I've never been polygraphed and I have conflicting views on it, but I suspect if I were ever in the same situation I'd do the same thing. They may not work perfectly, but they are a forcing function to the interviewee. Are you going to tell the whole truth in all its messy detail or not?

That said, I don't think they belong in the justice system. Someone who is already accused of a crime has to choose between either doing a polygraph and being potentially being nervous because their freedom is at stake, or denying the polygraph and looking guilty.


If I remember correctly, note this is contrary to the advice the antipolygraph sites gives. They state anything the person interviewed admits, no matter how trivial, will be used against them (e.g. "have you ever smoked pot in college?"). That the "good cop" of the interrogation is always a ruse; and that since polygraphs don't actually work, small "admissions" are a big part of the actual information gathering... including the questions that are allegedly for "calibration".


No, they don't belong anywhere. They are still useless.


One of Obama's staff, maybe press secretary said something similar. On NPR she said when they pressed about marijuana use in the screenings, she told them flatly she used it 500+ times.

But like you said, in a legal proceeding they are terrible to use.


Polygraphs are not used in US courts and the results are not admissible at trial, so I'm not sure what you're referring to in the last paragraph.

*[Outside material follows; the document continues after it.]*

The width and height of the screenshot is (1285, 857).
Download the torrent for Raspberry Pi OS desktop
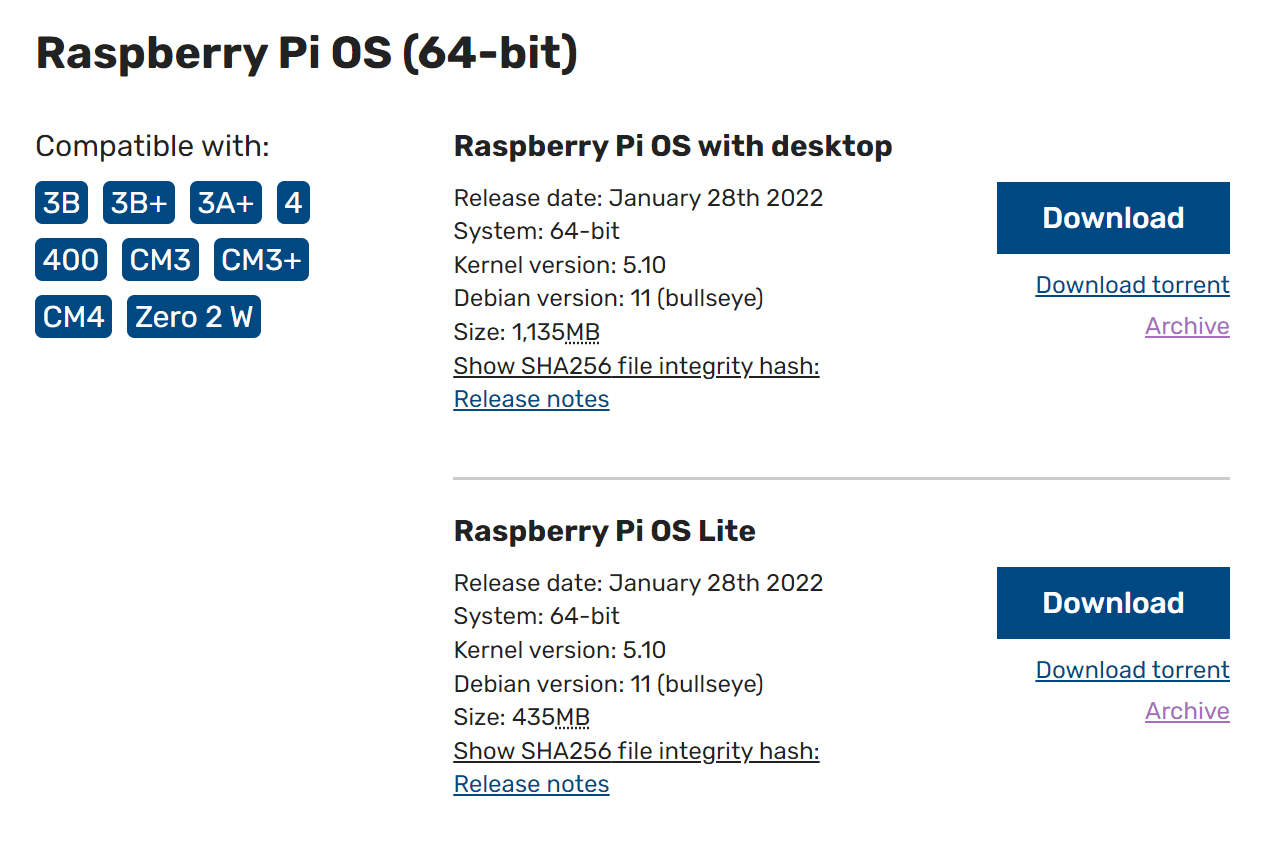(1132, 285)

I think there is confusion/conflation with defendants offering to take a polygraph to prove innocence. Sometimes it’s a naive offer sometimes it’s someone who wants to “show proof” they “didn’t do it”.


Which is part of why they're inadmissible regardless of who wants to use them.

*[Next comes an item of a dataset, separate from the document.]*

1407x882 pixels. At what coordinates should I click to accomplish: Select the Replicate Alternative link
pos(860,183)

Sure but it’s usually a PR stunt by the defense “see my client is willing (therefore innocent as no liar would take the test the CIA uses to expose moles)”

“We took a privately administered test by a certified polygraph administrator and my client passed with flying colors!!!”


> If you're nervous for ANY reason

Agree, and also agree, it's insane. Still that's the presumed thinking behind it.

The (anti-polygraph-myth) site I linked comes to a similar conclusion.


> You're wrong, they do not magically start working if you believe in them. If you're nervous for ANY reason it will give off a false positive. Not only if you're nervous of the machine itself.

If you're just as nervous during control questions as lies then it would be a false negative. The "tack in shoe" tactic is supposed to make yourself uncomfortable during control questions by stepping on the tack and raising the baseline.


Per the article:

>It is to be noted that around the time Ma applied for employment with the FBI, the Bureau had a roughly 50% polygraph failure rate for special agent applicants, with many honest persons being wrongly branded as liars and barred for life from FBI employment

So either 50% of FBI Applicants were actually foreign agents AND believed in polygraphs (why would they if they were trained foreign agents?) OR it's just total bullshit. I think the "it works if you believe in it and some people do" myth is just that...

It's a very attractive idea that we can tell (even partially) whether someone is lying. We actually might be able to with an fMRI setup I think. But polygraphs should be long gone as rubbish. I have no idea why anyone in the USA takes them seriously.


> So either 50% of FBI Applicants were actually foreign agents AND believed in polygraphs (why would they if they were trained foreign agents?) OR it's just total bullshit. I think the "it works if you believe in it and some people do" myth is just that...

It's even dumber than that. From what I've heard, the big failure rate is often with respect to drugs. You're allowed to have experimented with marijuana a specific, small number of times.